The second generation Starlink satellites will be equipped with more powerful antennas and high-speed frequencies, “which will allow Starlink to provide ~4x more capacity per satellite than earlier iterations,” SpaceX wrote on Twitter. V2 Minis also come with argon-fueled Hall thrusters, a cheaper alternative to xenon propellant that’s commonly used for satellite propulsion systems, according to SpaceX. This will mark the “first time ever that argon Hall thrusters are operated in space,” the company claims.

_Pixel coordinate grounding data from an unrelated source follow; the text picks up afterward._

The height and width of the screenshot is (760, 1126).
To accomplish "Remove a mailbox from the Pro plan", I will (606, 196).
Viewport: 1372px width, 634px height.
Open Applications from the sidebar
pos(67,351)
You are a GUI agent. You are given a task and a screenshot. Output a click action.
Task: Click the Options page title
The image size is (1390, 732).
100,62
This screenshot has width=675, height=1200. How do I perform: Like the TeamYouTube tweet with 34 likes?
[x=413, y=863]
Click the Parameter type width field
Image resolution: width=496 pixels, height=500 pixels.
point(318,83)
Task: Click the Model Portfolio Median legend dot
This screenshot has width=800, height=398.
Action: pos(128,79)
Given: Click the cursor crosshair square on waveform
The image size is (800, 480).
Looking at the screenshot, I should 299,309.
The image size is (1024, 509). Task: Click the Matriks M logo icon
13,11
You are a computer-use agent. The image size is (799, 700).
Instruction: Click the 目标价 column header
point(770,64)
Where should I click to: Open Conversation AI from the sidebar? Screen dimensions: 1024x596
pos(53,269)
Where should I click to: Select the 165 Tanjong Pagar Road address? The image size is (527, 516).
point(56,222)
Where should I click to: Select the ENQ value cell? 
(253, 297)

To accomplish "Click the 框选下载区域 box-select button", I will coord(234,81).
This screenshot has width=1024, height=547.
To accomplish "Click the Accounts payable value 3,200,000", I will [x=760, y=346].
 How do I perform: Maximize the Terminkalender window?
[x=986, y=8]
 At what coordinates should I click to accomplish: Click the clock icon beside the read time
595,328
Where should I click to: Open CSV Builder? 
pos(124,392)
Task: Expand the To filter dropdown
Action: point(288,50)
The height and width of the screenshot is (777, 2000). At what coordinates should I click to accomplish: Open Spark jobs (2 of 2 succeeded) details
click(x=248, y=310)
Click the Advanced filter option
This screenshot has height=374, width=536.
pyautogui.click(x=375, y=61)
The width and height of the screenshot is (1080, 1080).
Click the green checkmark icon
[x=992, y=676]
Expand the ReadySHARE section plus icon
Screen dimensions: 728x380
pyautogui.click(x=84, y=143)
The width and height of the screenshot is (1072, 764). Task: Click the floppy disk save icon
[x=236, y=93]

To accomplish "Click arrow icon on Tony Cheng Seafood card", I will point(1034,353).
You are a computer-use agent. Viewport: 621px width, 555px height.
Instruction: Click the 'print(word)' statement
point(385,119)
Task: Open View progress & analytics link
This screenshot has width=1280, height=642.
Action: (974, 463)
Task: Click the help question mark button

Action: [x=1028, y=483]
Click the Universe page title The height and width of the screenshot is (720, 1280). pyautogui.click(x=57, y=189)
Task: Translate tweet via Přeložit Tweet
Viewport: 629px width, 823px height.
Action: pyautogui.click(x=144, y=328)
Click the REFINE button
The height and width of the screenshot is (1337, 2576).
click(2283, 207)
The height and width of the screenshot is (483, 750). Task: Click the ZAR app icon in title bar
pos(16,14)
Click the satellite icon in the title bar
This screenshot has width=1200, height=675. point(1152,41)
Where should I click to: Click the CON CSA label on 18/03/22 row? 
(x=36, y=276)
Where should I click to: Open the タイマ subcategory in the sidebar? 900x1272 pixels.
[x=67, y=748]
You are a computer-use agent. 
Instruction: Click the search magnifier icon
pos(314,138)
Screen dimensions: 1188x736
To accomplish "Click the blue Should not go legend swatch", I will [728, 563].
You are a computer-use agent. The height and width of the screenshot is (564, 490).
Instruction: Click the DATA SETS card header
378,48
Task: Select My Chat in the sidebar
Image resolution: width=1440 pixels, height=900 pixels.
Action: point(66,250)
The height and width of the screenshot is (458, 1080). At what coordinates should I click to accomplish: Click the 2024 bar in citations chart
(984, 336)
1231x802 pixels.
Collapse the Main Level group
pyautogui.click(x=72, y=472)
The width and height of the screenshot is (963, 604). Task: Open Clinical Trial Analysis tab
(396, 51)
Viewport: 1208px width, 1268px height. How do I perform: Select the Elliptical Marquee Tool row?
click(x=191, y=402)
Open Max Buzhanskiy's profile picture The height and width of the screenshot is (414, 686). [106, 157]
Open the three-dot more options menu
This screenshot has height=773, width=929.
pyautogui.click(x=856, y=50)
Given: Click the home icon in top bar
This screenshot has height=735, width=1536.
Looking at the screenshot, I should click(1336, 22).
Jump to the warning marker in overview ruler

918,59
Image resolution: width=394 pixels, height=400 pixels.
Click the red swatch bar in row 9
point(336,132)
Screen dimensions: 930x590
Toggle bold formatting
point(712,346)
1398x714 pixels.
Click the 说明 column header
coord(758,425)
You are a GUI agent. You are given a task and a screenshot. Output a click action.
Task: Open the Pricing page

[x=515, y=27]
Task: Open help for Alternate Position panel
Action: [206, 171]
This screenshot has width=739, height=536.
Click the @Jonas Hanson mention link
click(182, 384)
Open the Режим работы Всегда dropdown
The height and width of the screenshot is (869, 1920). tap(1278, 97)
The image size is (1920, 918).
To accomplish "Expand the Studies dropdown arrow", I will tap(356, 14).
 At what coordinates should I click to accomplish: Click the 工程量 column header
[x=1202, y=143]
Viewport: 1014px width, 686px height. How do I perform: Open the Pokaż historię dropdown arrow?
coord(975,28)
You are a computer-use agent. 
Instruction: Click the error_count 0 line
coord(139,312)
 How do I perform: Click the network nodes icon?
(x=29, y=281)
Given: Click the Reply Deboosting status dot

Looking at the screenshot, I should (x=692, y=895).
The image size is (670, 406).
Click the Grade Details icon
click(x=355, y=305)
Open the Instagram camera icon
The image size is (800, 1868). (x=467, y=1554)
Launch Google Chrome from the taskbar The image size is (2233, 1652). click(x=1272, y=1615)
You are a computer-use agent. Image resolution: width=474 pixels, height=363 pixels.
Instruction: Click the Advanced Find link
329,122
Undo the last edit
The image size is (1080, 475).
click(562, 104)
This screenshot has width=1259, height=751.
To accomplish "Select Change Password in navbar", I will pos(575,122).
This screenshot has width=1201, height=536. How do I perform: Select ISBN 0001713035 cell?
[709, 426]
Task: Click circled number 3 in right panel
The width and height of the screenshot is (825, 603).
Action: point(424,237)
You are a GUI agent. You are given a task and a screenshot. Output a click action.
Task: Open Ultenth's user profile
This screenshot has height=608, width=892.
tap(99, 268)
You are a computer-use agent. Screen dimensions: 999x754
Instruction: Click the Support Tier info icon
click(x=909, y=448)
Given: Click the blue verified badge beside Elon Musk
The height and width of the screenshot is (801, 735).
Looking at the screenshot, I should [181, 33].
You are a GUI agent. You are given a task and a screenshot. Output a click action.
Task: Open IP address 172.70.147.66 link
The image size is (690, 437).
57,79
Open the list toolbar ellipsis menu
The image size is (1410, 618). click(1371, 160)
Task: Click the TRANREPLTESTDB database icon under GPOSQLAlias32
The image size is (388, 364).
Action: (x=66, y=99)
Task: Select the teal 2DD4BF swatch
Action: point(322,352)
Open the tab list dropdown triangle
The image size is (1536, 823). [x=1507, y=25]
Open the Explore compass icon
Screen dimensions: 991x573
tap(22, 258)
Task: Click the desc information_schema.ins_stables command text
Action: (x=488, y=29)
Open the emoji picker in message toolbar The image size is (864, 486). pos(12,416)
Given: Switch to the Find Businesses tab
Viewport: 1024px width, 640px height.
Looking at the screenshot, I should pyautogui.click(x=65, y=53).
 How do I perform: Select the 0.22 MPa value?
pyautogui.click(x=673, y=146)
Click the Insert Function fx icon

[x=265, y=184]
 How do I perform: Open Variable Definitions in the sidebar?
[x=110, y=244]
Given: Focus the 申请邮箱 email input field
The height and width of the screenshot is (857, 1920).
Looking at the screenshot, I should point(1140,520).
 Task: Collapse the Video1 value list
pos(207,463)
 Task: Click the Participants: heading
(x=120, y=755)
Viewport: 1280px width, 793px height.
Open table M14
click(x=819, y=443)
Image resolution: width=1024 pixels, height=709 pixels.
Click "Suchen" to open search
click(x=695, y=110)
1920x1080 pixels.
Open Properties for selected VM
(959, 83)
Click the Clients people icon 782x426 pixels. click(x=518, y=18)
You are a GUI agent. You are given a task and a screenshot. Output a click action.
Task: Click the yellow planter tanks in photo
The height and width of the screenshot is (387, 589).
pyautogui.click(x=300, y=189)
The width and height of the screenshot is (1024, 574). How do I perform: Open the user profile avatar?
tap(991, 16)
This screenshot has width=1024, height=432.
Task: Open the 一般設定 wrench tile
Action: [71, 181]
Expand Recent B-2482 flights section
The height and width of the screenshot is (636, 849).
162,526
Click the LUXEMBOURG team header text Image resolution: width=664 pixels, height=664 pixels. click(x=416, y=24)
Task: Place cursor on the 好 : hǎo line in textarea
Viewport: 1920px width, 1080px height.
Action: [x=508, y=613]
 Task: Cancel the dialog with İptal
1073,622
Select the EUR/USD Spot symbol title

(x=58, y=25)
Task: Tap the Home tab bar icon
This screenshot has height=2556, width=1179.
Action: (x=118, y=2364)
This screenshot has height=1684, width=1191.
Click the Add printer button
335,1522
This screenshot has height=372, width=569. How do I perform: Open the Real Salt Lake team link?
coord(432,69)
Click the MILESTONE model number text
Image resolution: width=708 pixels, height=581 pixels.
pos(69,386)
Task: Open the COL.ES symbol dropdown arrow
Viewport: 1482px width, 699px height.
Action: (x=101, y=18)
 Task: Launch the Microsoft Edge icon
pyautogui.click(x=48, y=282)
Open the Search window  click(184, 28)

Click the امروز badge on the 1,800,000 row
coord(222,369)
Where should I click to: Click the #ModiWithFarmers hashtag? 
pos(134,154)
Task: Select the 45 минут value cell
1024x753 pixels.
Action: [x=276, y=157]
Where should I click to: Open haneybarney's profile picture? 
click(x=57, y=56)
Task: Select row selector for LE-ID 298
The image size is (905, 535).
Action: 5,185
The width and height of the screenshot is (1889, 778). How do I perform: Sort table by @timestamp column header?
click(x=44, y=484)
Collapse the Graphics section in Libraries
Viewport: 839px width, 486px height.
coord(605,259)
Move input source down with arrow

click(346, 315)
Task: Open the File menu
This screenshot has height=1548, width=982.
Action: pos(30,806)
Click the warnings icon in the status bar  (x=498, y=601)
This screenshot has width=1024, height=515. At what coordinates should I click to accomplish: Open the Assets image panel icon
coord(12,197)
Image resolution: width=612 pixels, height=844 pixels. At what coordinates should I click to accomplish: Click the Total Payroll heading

SpaceX had kept the specifications of its V2 Mini satellites under wraps. However, speculations around the smaller next generation satellites began to emerge when the company filed a request with the Federal Communications Commission (FCC) to grant it temporary authority to launch heftier broadband satellites. In its letter, SpaceX announced its intention to downsize the Gen2 satellites such that Falcon 9s can carry them to space.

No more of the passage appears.